Formal business dinner has different rules than a casual lunch


Business can be anxious with opportunities for things to go wrong. If you do everything right, no one really notices it, but if you get it wrong, you ruin something big and the deal may not happen. So the goal is to keep others around you comfortable, not to draw any negative attention to yourself, and as a result, your personality and what you have to say can shine. 

Dining out can be so important, as it reveals one's character that many companies make it a part of their onboarding process before they hire you. Whether you can manage a conversation? Or do you fit in socially with your boss, your team? It's always important to know the difference between a business dinner and casual lunch. Another main thing is you have to search about the local dining etiquette based on the countries that can be read here. 

So, what are the business dining etiquettes?

Identify the host

No matter where you are, a business lunch or dinner always has a host. If you go out with your superior, your boss chooses the restaurant, as well as the time. If you’re just going out with colleagues because you’re hungry, there may not be a host necessarily, unless you want to pick their brains then you become the host and invite them. 

Eating your meal

Don’t talk business during the meal proper, unless the senior members want to do so. Otherwise, business matters should be addressed either before the meal or after it. If you need something that is not within your reach, politely ask the person next to you to pass it to you. 
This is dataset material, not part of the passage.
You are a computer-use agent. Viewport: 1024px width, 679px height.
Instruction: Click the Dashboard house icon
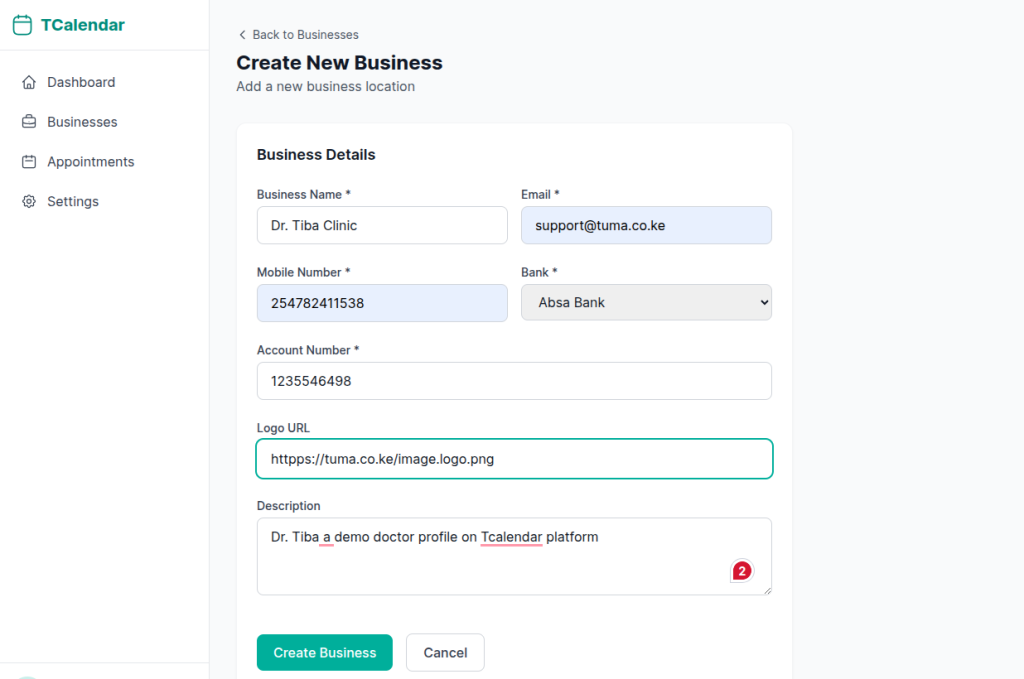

Food is typically passed from left to right. Try to pace yourself so that you can finish at the same time as everyone else. When you have finished eating, you can let others know that you have by placing your knife and fork together, with the tines on the fork facing upwards, on your plate. Don’t forget to thank your host for the meal!

Sticky situations and possible solutions

If you are having something in your mouth that doesn’t agree with you, ask the waiter for a paper napkin and discreetly spit the food out. Crumple the napkin and place it under the sides of your plate. Keep the food you had spit out away from the other’s view. 

If you accidentally spilled food or drinks on a guest: don’t panic. Apologize sincerely first. Use the cloth napkin and water to gently wipe the spill. You may also guide the guest to the washroom.

Where exactly should you sit?

Obviously, there’s a table, but especially with bigger parties, there can be large tables and specific hierarchies. It’s easiest when you’re the guests. Just wait until the host tells you where to sit. In case you’re not offered a seat, wait until your host sits and puts you in a position that allows for easy conversation. If it’s just dinner between two people, it is much easier than if there are 20 people involved. That being said, sitting all across at the end of the table would be wrong.